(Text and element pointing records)
'''
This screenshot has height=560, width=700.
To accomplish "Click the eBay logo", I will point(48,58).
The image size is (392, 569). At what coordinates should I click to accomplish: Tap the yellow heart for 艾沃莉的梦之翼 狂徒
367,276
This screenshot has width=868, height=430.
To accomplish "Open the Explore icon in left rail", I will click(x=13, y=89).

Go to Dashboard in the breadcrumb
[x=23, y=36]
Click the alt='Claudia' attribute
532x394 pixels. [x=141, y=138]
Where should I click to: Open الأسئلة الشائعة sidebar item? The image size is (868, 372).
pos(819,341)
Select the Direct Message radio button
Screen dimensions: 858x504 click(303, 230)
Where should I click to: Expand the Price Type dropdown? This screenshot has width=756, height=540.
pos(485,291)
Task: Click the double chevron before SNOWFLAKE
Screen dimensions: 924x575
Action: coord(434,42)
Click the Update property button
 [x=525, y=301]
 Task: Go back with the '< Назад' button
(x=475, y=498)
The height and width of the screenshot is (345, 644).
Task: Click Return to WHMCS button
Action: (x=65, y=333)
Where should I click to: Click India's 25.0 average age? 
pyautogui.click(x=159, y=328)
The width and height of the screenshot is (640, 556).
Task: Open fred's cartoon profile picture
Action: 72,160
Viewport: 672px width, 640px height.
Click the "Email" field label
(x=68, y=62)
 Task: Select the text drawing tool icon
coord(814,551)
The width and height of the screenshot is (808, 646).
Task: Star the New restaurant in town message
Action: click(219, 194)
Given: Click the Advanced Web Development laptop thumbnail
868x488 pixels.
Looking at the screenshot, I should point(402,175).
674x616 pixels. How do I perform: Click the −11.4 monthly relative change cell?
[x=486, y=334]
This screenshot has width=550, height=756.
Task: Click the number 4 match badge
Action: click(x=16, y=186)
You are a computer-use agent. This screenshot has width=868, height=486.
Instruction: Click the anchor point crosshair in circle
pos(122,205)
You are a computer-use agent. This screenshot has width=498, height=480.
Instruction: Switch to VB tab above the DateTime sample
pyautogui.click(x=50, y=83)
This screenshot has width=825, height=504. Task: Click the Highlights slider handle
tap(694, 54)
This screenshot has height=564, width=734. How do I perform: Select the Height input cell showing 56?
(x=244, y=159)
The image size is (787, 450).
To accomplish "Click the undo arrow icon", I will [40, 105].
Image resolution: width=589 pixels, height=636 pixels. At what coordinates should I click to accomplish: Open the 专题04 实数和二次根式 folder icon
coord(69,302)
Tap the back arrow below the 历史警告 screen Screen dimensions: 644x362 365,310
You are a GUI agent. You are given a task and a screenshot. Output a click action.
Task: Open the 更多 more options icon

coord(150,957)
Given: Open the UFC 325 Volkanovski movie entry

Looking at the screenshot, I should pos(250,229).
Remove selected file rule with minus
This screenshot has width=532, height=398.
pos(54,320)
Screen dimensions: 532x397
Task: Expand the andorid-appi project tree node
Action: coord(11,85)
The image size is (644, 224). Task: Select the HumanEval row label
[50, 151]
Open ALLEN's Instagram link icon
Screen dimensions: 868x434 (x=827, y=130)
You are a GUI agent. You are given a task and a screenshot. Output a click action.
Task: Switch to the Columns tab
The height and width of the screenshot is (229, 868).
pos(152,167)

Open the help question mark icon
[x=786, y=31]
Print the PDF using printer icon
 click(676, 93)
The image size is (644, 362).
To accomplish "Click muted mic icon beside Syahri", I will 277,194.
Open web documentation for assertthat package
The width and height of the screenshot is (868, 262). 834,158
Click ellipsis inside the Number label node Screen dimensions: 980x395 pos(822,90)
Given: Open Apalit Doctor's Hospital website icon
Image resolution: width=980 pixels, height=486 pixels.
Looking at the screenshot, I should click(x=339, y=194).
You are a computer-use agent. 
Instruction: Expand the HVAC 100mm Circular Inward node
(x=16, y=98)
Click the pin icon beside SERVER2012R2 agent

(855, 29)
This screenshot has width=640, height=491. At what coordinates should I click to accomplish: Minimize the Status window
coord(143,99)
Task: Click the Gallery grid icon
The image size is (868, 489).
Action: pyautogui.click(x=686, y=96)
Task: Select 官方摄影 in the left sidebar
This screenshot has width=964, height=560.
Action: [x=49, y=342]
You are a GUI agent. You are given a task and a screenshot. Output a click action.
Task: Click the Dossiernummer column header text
'''
Task statement
Write out the records again, switching every "computer-use agent" to "desktop agent" and leaving everything else unchanged.

Response to this task
This screenshot has height=560, width=700.
To accomplish "Click the eBay logo", I will point(48,58).
The image size is (392, 569). At what coordinates should I click to accomplish: Tap the yellow heart for 艾沃莉的梦之翼 狂徒
367,276
This screenshot has width=868, height=430.
To accomplish "Open the Explore icon in left rail", I will click(x=13, y=89).

Go to Dashboard in the breadcrumb
[x=23, y=36]
Click the alt='Claudia' attribute
532x394 pixels. [x=141, y=138]
Where should I click to: Open الأسئلة الشائعة sidebar item? The image size is (868, 372).
pos(819,341)
Select the Direct Message radio button
Screen dimensions: 858x504 click(303, 230)
Where should I click to: Expand the Price Type dropdown? This screenshot has width=756, height=540.
pos(485,291)
Task: Click the double chevron before SNOWFLAKE
Screen dimensions: 924x575
Action: coord(434,42)
Click the Update property button
 [x=525, y=301]
 Task: Go back with the '< Назад' button
(x=475, y=498)
The height and width of the screenshot is (345, 644).
Task: Click Return to WHMCS button
Action: (x=65, y=333)
Where should I click to: Click India's 25.0 average age? 
pyautogui.click(x=159, y=328)
The width and height of the screenshot is (640, 556).
Task: Open fred's cartoon profile picture
Action: 72,160
Viewport: 672px width, 640px height.
Click the "Email" field label
(x=68, y=62)
 Task: Select the text drawing tool icon
coord(814,551)
The width and height of the screenshot is (808, 646).
Task: Star the New restaurant in town message
Action: click(219, 194)
Given: Click the Advanced Web Development laptop thumbnail
868x488 pixels.
Looking at the screenshot, I should point(402,175).
674x616 pixels. How do I perform: Click the −11.4 monthly relative change cell?
[x=486, y=334]
This screenshot has width=550, height=756.
Task: Click the number 4 match badge
Action: click(x=16, y=186)
You are a desktop agent. This screenshot has width=868, height=486.
Instruction: Click the anchor point crosshair in circle
pos(122,205)
You are a desktop agent. This screenshot has width=498, height=480.
Instruction: Switch to VB tab above the DateTime sample
pyautogui.click(x=50, y=83)
This screenshot has width=825, height=504. Task: Click the Highlights slider handle
tap(694, 54)
This screenshot has height=564, width=734. How do I perform: Select the Height input cell showing 56?
(x=244, y=159)
The image size is (787, 450).
To accomplish "Click the undo arrow icon", I will [40, 105].
Image resolution: width=589 pixels, height=636 pixels. At what coordinates should I click to accomplish: Open the 专题04 实数和二次根式 folder icon
coord(69,302)
Tap the back arrow below the 历史警告 screen Screen dimensions: 644x362 365,310
You are a GUI agent. You are given a task and a screenshot. Output a click action.
Task: Open the 更多 more options icon

coord(150,957)
Given: Open the UFC 325 Volkanovski movie entry

Looking at the screenshot, I should pos(250,229).
Remove selected file rule with minus
This screenshot has width=532, height=398.
pos(54,320)
Screen dimensions: 532x397
Task: Expand the andorid-appi project tree node
Action: coord(11,85)
The image size is (644, 224). Task: Select the HumanEval row label
[50, 151]
Open ALLEN's Instagram link icon
Screen dimensions: 868x434 (x=827, y=130)
You are a GUI agent. You are given a task and a screenshot. Output a click action.
Task: Switch to the Columns tab
The height and width of the screenshot is (229, 868).
pos(152,167)

Open the help question mark icon
[x=786, y=31]
Print the PDF using printer icon
 click(676, 93)
The image size is (644, 362).
To accomplish "Click muted mic icon beside Syahri", I will 277,194.
Open web documentation for assertthat package
The width and height of the screenshot is (868, 262). 834,158
Click ellipsis inside the Number label node Screen dimensions: 980x395 pos(822,90)
Given: Open Apalit Doctor's Hospital website icon
Image resolution: width=980 pixels, height=486 pixels.
Looking at the screenshot, I should click(x=339, y=194).
You are a desktop agent. 
Instruction: Expand the HVAC 100mm Circular Inward node
(x=16, y=98)
Click the pin icon beside SERVER2012R2 agent

(855, 29)
This screenshot has width=640, height=491. At what coordinates should I click to accomplish: Minimize the Status window
coord(143,99)
Task: Click the Gallery grid icon
The image size is (868, 489).
Action: pyautogui.click(x=686, y=96)
Task: Select 官方摄影 in the left sidebar
This screenshot has width=964, height=560.
Action: [x=49, y=342]
You are a GUI agent. You are given a task and a screenshot. Output a click action.
Task: Click the Dossiernummer column header text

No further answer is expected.